The RedState Department of History respects tradition — otherwise it wouldn’t exist. So it is that today we recognize the first day of the first convention held by the brand-new Republican Party in 1856, in Philadelphia.
The party originated in the North, in five states where slavery was illegal — Massachusetts, Ohio, Wisconsin, Pennsylvania and Vermont — in part as an outgrowth of the Kansas-Nebraska Act of 1854.
This agreement allowed the residents of the two territories to decide for themselves whether to allow slavery within their borders, and repealed the Missouri Compromise of 1820, which had prohibited slavery north of latitude 36⁰30’.
That resulted in a rush of pro-slavery and anti-slavery settlers into both territories — and competing legislatures in Kansas, in which both sides won elections not recognized by the other. Eventually, the area became known as “Bleeding Kansas“, occasionally home to acts of unusual brutality as settlers fought each other.
The early Republicans saw the Kansas-Nebraska Act as a betrayal, and this was reflected in in the party platform, particularly as it pertained to Kansas:
Resolved: That while the Constitution of the United States was ordained and established by the people, in order to “form a more perfect union, establish justice, insure domestic tranquility, provide for the common defense, promote the general welfare, and secure the blessings of liberty,” and contain ample provision for the protection of the life, liberty, and property of every citizen, the dearest Constitutional rights of the people of Kansas have been fraudulently and violently taken from them.
Their Territory has been invaded by an armed force;
Spurious and pretended legislative, judicial, and executive officers have been set over them, by whose usurped authority, sustained by the military power of the government, tyrannical and unconstitutional laws have been enacted and enforced;
The right of the people to keep and bear arms has been infringed.
Test oaths of an extraordinary and entangling nature have been imposed as a condition of exercising the right of suffrage and holding office.

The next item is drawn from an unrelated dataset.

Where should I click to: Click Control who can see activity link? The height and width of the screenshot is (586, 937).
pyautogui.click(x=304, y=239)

The right of an accused person to a speedy and public trial by an impartial jury has been denied;
The right of the people to be secure in their persons, houses, papers, and effects, against unreasonable searches and seizures, has been violated;
They have been deprived of life, liberty, and property without due process of law;
That the freedom of speech and of the press has been abridged;
The right to choose their representatives has been made of no effect;
Murders, robberies, and arsons have been instigated and encouraged, and the offenders have been allowed to go unpunished;
That all these things have been done with the knowledge, sanction, and procurement of the present National Administration; and that for this high crime against the Constitution, the Union, and humanity, we arraign that Administration, the President, his advisers, agents, supporters, apologists, and accessories, either before or after the fact, before the country and before the world; and that it is our fixed purpose to bring the actual perpetrators of these atrocious outrages and their accomplices to a sure and condign punishment thereafter.
There was one other issue that particularly bothered the first Republicans: polygamy.

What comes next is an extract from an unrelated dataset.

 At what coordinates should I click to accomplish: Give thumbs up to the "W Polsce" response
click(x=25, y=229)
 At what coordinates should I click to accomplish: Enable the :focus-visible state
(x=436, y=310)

Resolved: That the Constitution confers upon Congress sovereign powers over the Territories of the United States for their government; and that in the exercise of this power, it is both the right and the imperative duty of Congress to prohibit in the Territories those twin relics of barbarism–Polygamy, and Slavery.
The polygamy issue put the Republicans directly at odds with Mormons. Brigham Young himself urged his followers to vote for Democrats in the first elections after the new party was formed. Many early Republicans saw polygamy as a form of slavery and as such were equally determined to end the practice. Eventually, the issue of polygamy was resolved and most Mormons became reliable allies of the Republican Party (I said MOST, Harry Reid.)
There then arose the issue of deciding the party’s first candidate for President. Eventually, the race narrowed down to several men:
Senator John C. Fremont – the California senator had led five expeditions to the West in the 1840s and had gained national fame as “The Pathfinder”. He would later go on to become a general in the Civil War, eventually dismissed from a post by President Abraham Lincoln for exceeding his authority by emancipating slaves in the area under his command.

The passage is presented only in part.